## Work to do
Return every item below verbatim, from the first line to the last, without changing anything.

## Data shown

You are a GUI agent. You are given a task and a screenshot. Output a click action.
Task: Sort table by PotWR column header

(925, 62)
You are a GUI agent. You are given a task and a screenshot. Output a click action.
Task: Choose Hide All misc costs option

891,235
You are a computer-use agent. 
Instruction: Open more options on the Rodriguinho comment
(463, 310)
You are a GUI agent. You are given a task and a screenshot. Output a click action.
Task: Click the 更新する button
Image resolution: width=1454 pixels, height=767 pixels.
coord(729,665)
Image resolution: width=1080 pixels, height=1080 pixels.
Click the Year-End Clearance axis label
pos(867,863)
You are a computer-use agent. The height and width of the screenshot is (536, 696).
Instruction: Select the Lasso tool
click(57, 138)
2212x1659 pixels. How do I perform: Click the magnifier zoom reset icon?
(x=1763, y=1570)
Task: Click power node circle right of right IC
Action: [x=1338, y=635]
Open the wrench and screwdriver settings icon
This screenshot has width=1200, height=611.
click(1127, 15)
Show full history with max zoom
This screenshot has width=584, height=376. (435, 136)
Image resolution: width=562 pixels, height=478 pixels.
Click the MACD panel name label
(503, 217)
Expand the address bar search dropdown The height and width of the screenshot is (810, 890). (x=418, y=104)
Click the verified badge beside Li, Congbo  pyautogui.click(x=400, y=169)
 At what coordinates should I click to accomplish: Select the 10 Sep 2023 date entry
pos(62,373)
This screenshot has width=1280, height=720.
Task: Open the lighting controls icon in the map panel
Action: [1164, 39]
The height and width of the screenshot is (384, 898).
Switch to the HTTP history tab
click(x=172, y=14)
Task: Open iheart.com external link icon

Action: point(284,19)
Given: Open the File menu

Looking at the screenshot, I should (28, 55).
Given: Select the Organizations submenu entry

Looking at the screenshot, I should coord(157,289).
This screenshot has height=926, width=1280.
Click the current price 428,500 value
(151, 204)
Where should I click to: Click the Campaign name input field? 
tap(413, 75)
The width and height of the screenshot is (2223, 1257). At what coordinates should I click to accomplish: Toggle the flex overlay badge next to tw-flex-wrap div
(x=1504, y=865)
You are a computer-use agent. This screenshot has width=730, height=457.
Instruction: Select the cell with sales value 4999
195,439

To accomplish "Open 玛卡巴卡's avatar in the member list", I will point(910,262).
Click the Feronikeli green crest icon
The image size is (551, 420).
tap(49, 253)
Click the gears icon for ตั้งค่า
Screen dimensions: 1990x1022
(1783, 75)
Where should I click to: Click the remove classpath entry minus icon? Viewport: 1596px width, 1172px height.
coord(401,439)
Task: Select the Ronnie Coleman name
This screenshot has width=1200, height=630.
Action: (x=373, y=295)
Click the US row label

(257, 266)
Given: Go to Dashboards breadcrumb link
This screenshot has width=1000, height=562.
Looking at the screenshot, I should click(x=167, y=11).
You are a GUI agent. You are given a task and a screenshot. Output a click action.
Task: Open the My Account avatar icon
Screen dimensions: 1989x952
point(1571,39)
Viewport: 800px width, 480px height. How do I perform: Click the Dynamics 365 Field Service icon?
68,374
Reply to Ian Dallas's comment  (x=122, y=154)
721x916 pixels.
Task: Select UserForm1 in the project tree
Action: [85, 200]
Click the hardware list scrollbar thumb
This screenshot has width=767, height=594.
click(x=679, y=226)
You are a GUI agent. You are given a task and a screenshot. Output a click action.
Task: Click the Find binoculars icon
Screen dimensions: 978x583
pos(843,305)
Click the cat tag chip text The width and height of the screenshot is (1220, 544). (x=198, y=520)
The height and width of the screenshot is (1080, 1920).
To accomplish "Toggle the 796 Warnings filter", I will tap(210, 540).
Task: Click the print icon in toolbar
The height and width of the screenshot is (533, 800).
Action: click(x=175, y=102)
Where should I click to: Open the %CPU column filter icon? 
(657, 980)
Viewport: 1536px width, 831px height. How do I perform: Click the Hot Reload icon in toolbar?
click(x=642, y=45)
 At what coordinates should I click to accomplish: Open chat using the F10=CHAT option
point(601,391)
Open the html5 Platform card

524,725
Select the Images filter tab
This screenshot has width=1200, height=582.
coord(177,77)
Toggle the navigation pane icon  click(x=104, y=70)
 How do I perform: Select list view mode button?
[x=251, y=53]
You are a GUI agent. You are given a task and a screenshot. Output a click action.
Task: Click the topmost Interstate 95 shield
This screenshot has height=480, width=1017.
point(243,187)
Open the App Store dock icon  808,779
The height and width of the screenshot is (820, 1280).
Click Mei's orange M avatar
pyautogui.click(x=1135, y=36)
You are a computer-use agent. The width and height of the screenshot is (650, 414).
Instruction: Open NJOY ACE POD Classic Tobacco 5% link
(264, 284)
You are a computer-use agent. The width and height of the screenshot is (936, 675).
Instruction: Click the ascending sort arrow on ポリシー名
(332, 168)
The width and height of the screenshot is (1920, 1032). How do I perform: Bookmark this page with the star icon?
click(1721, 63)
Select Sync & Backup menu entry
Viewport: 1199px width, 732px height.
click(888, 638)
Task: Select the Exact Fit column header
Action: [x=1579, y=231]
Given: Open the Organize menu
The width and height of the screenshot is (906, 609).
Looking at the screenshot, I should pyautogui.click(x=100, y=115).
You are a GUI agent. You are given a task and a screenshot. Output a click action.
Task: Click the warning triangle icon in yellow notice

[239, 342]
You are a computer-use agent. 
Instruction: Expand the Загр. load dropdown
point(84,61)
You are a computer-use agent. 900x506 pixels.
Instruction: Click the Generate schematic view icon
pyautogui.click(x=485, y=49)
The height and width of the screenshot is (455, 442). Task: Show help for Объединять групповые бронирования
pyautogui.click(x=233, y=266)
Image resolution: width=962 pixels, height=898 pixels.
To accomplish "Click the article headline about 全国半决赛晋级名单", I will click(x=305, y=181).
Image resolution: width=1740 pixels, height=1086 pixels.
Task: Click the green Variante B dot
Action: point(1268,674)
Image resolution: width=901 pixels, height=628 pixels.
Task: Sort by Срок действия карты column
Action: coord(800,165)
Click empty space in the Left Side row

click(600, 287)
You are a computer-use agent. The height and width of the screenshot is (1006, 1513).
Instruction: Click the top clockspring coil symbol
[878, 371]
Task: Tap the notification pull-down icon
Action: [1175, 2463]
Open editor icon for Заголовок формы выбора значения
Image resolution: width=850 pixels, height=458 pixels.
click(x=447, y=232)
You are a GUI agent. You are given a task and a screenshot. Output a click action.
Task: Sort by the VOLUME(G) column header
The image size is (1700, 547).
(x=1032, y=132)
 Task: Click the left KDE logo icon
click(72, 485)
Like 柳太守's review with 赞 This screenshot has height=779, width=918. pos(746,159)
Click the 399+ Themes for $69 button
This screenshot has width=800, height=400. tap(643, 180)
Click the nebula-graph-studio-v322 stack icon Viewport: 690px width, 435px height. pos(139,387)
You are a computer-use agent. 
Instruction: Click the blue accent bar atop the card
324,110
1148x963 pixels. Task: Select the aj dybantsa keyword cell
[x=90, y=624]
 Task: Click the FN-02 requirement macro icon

## Answer to this problem
You are a GUI agent. You are given a task and a screenshot. Output a click action.
Task: Sort table by PotWR column header

(925, 62)
You are a GUI agent. You are given a task and a screenshot. Output a click action.
Task: Choose Hide All misc costs option

891,235
You are a computer-use agent. 
Instruction: Open more options on the Rodriguinho comment
(463, 310)
You are a GUI agent. You are given a task and a screenshot. Output a click action.
Task: Click the 更新する button
Image resolution: width=1454 pixels, height=767 pixels.
coord(729,665)
Image resolution: width=1080 pixels, height=1080 pixels.
Click the Year-End Clearance axis label
pos(867,863)
You are a computer-use agent. The height and width of the screenshot is (536, 696).
Instruction: Select the Lasso tool
click(57, 138)
2212x1659 pixels. How do I perform: Click the magnifier zoom reset icon?
(x=1763, y=1570)
Task: Click power node circle right of right IC
Action: [x=1338, y=635]
Open the wrench and screwdriver settings icon
This screenshot has width=1200, height=611.
click(1127, 15)
Show full history with max zoom
This screenshot has width=584, height=376. (435, 136)
Image resolution: width=562 pixels, height=478 pixels.
Click the MACD panel name label
(503, 217)
Expand the address bar search dropdown The height and width of the screenshot is (810, 890). (x=418, y=104)
Click the verified badge beside Li, Congbo  pyautogui.click(x=400, y=169)
 At what coordinates should I click to accomplish: Select the 10 Sep 2023 date entry
pos(62,373)
This screenshot has width=1280, height=720.
Task: Open the lighting controls icon in the map panel
Action: [1164, 39]
The height and width of the screenshot is (384, 898).
Switch to the HTTP history tab
click(x=172, y=14)
Task: Open iheart.com external link icon

Action: point(284,19)
Given: Open the File menu

Looking at the screenshot, I should (28, 55).
Given: Select the Organizations submenu entry

Looking at the screenshot, I should coord(157,289).
This screenshot has height=926, width=1280.
Click the current price 428,500 value
(151, 204)
Where should I click to: Click the Campaign name input field? 
tap(413, 75)
The width and height of the screenshot is (2223, 1257). At what coordinates should I click to accomplish: Toggle the flex overlay badge next to tw-flex-wrap div
(x=1504, y=865)
You are a computer-use agent. This screenshot has width=730, height=457.
Instruction: Select the cell with sales value 4999
195,439

To accomplish "Open 玛卡巴卡's avatar in the member list", I will point(910,262).
Click the Feronikeli green crest icon
The image size is (551, 420).
tap(49, 253)
Click the gears icon for ตั้งค่า
Screen dimensions: 1990x1022
(1783, 75)
Where should I click to: Click the remove classpath entry minus icon? Viewport: 1596px width, 1172px height.
coord(401,439)
Task: Select the Ronnie Coleman name
This screenshot has width=1200, height=630.
Action: (x=373, y=295)
Click the US row label

(257, 266)
Given: Go to Dashboards breadcrumb link
This screenshot has width=1000, height=562.
Looking at the screenshot, I should click(x=167, y=11).
You are a GUI agent. You are given a task and a screenshot. Output a click action.
Task: Open the My Account avatar icon
Screen dimensions: 1989x952
point(1571,39)
Viewport: 800px width, 480px height. How do I perform: Click the Dynamics 365 Field Service icon?
68,374
Reply to Ian Dallas's comment  (x=122, y=154)
721x916 pixels.
Task: Select UserForm1 in the project tree
Action: [85, 200]
Click the hardware list scrollbar thumb
This screenshot has width=767, height=594.
click(x=679, y=226)
You are a GUI agent. You are given a task and a screenshot. Output a click action.
Task: Click the Find binoculars icon
Screen dimensions: 978x583
pos(843,305)
Click the cat tag chip text The width and height of the screenshot is (1220, 544). (x=198, y=520)
The height and width of the screenshot is (1080, 1920).
To accomplish "Toggle the 796 Warnings filter", I will tap(210, 540).
Task: Click the print icon in toolbar
The height and width of the screenshot is (533, 800).
Action: click(x=175, y=102)
Where should I click to: Open the %CPU column filter icon? 
(657, 980)
Viewport: 1536px width, 831px height. How do I perform: Click the Hot Reload icon in toolbar?
click(x=642, y=45)
 At what coordinates should I click to accomplish: Open chat using the F10=CHAT option
point(601,391)
Open the html5 Platform card

524,725
Select the Images filter tab
This screenshot has width=1200, height=582.
coord(177,77)
Toggle the navigation pane icon  click(x=104, y=70)
 How do I perform: Select list view mode button?
[x=251, y=53]
You are a GUI agent. You are given a task and a screenshot. Output a click action.
Task: Click the topmost Interstate 95 shield
This screenshot has height=480, width=1017.
point(243,187)
Open the App Store dock icon  808,779
The height and width of the screenshot is (820, 1280).
Click Mei's orange M avatar
pyautogui.click(x=1135, y=36)
You are a computer-use agent. The width and height of the screenshot is (650, 414).
Instruction: Open NJOY ACE POD Classic Tobacco 5% link
(264, 284)
You are a computer-use agent. The width and height of the screenshot is (936, 675).
Instruction: Click the ascending sort arrow on ポリシー名
(332, 168)
The width and height of the screenshot is (1920, 1032). How do I perform: Bookmark this page with the star icon?
click(1721, 63)
Select Sync & Backup menu entry
Viewport: 1199px width, 732px height.
click(888, 638)
Task: Select the Exact Fit column header
Action: [x=1579, y=231]
Given: Open the Organize menu
The width and height of the screenshot is (906, 609).
Looking at the screenshot, I should pyautogui.click(x=100, y=115).
You are a GUI agent. You are given a task and a screenshot. Output a click action.
Task: Click the warning triangle icon in yellow notice

[239, 342]
You are a computer-use agent. 
Instruction: Expand the Загр. load dropdown
point(84,61)
You are a computer-use agent. 900x506 pixels.
Instruction: Click the Generate schematic view icon
pyautogui.click(x=485, y=49)
The height and width of the screenshot is (455, 442). Task: Show help for Объединять групповые бронирования
pyautogui.click(x=233, y=266)
Image resolution: width=962 pixels, height=898 pixels.
To accomplish "Click the article headline about 全国半决赛晋级名单", I will click(x=305, y=181).
Image resolution: width=1740 pixels, height=1086 pixels.
Task: Click the green Variante B dot
Action: point(1268,674)
Image resolution: width=901 pixels, height=628 pixels.
Task: Sort by Срок действия карты column
Action: coord(800,165)
Click empty space in the Left Side row

click(600, 287)
You are a computer-use agent. The height and width of the screenshot is (1006, 1513).
Instruction: Click the top clockspring coil symbol
[878, 371]
Task: Tap the notification pull-down icon
Action: [1175, 2463]
Open editor icon for Заголовок формы выбора значения
Image resolution: width=850 pixels, height=458 pixels.
click(x=447, y=232)
You are a GUI agent. You are given a task and a screenshot. Output a click action.
Task: Sort by the VOLUME(G) column header
The image size is (1700, 547).
(x=1032, y=132)
 Task: Click the left KDE logo icon
click(72, 485)
Like 柳太守's review with 赞 This screenshot has height=779, width=918. pos(746,159)
Click the 399+ Themes for $69 button
This screenshot has width=800, height=400. tap(643, 180)
Click the nebula-graph-studio-v322 stack icon Viewport: 690px width, 435px height. pos(139,387)
You are a computer-use agent. 
Instruction: Click the blue accent bar atop the card
324,110
1148x963 pixels. Task: Select the aj dybantsa keyword cell
[x=90, y=624]
 Task: Click the FN-02 requirement macro icon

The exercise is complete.